*What this task involves*
This exercise calls for every line of the listing below that contains the word "Choose".

*Available records*
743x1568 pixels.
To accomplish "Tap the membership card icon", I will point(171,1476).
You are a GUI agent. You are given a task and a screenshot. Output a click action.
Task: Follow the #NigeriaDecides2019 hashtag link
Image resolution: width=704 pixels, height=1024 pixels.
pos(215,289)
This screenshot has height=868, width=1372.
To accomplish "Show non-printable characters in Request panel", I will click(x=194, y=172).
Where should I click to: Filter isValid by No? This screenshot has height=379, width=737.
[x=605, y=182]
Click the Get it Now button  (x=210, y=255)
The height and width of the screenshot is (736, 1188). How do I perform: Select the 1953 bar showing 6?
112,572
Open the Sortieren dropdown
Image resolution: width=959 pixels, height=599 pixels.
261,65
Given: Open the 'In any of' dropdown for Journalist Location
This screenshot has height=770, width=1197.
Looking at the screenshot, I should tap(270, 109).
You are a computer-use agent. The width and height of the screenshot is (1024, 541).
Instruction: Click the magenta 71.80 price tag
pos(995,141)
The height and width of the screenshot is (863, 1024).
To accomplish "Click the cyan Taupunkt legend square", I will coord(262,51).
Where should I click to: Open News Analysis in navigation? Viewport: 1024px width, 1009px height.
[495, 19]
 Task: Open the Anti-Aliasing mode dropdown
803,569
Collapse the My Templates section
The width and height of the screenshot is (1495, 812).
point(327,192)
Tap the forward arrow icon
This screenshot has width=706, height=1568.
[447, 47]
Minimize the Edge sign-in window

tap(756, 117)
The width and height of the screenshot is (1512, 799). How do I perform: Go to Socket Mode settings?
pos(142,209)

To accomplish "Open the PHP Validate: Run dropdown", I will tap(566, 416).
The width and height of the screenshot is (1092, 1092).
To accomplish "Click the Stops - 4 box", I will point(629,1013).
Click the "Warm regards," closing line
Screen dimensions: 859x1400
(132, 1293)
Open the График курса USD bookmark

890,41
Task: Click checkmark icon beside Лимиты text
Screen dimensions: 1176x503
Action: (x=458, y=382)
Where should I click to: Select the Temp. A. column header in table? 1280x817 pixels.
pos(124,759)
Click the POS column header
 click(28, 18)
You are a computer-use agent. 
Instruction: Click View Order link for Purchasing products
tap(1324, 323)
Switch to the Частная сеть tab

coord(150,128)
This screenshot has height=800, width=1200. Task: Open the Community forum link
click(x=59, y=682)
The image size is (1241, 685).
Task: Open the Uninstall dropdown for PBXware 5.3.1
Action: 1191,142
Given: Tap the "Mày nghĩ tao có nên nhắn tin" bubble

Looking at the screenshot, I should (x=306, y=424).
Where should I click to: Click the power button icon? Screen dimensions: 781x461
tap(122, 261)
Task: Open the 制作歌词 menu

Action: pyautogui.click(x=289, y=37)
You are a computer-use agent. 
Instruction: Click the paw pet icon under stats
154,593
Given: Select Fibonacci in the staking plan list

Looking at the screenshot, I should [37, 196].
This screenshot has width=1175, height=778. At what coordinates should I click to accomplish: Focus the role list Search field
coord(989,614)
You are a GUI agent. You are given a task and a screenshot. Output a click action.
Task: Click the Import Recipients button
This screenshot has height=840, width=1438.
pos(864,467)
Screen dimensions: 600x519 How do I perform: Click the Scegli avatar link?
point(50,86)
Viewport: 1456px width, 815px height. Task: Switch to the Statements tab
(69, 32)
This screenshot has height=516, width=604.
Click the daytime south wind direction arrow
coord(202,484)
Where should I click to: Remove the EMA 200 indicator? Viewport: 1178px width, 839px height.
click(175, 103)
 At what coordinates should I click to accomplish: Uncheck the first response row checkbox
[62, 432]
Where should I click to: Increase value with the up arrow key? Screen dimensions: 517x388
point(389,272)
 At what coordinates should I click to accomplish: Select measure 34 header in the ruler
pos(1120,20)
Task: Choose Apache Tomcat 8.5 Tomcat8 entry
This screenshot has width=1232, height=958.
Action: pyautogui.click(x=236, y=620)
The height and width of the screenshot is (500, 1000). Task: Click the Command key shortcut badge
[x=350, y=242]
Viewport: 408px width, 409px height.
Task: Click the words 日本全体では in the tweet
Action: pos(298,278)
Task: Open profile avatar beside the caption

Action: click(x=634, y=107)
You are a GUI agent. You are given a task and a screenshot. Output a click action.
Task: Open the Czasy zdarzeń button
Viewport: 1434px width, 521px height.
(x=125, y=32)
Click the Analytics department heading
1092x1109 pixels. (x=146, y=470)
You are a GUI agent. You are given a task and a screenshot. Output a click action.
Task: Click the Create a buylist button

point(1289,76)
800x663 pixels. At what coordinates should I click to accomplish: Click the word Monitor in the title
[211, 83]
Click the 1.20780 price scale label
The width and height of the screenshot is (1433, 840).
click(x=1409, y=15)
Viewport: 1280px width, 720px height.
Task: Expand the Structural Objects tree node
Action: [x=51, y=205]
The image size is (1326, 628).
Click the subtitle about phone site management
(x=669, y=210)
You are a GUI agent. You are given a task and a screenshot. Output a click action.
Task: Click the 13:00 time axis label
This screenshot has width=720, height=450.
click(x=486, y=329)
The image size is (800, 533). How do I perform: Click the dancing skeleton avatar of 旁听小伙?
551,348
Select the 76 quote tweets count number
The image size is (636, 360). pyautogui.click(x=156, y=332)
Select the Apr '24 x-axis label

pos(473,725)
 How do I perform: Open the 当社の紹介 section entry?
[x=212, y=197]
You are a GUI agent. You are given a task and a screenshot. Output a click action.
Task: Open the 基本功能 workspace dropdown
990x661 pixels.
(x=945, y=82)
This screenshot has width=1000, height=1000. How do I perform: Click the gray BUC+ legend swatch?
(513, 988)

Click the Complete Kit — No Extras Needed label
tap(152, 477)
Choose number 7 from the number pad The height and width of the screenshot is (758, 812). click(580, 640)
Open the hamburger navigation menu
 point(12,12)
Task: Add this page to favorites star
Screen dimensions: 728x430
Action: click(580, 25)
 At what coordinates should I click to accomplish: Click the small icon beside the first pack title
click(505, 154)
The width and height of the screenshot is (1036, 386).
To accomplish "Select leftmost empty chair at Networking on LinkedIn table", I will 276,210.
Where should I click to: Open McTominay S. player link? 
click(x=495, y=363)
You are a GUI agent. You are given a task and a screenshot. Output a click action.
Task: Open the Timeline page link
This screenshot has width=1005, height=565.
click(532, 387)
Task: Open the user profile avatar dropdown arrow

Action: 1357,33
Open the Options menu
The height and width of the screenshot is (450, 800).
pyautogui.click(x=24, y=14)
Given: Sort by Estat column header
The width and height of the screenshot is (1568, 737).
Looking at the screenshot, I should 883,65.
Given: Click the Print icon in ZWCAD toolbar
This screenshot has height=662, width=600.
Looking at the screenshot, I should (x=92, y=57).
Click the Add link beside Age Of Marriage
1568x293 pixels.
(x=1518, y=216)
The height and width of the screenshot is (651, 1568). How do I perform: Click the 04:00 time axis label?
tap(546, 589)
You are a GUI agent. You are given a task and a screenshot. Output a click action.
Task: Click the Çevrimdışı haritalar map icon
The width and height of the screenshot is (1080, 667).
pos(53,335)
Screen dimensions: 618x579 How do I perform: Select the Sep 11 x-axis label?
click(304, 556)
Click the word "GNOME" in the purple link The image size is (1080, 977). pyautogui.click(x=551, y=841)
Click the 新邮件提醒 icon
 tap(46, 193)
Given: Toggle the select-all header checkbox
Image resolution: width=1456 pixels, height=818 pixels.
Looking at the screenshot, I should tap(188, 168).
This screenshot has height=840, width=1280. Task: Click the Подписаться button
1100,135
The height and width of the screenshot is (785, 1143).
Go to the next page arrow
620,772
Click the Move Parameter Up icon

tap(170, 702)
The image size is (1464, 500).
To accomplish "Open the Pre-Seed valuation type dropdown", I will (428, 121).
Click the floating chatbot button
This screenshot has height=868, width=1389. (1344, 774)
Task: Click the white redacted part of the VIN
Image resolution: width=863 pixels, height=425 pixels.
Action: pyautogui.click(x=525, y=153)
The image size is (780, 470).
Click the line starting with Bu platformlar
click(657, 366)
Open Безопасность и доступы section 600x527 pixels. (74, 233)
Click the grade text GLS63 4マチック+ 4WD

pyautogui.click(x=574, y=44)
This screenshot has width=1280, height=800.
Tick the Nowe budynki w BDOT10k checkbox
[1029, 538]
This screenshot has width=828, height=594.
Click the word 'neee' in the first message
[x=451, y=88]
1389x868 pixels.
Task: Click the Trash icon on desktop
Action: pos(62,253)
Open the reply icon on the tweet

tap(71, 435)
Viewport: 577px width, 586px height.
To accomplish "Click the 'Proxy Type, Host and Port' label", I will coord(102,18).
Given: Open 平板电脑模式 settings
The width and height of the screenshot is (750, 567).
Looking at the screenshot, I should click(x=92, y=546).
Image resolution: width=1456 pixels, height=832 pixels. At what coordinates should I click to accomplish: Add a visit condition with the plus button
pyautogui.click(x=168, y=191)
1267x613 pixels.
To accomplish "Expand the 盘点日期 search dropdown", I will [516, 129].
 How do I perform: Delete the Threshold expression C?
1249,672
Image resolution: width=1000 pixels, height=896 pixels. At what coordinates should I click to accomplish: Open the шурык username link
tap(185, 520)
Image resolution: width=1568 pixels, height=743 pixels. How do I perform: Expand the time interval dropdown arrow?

*Output of the exercise*
Task: Choose Apache Tomcat 8.5 Tomcat8 entry
Choose number 7 from the number pad The height and width of the screenshot is (758, 812). click(580, 640)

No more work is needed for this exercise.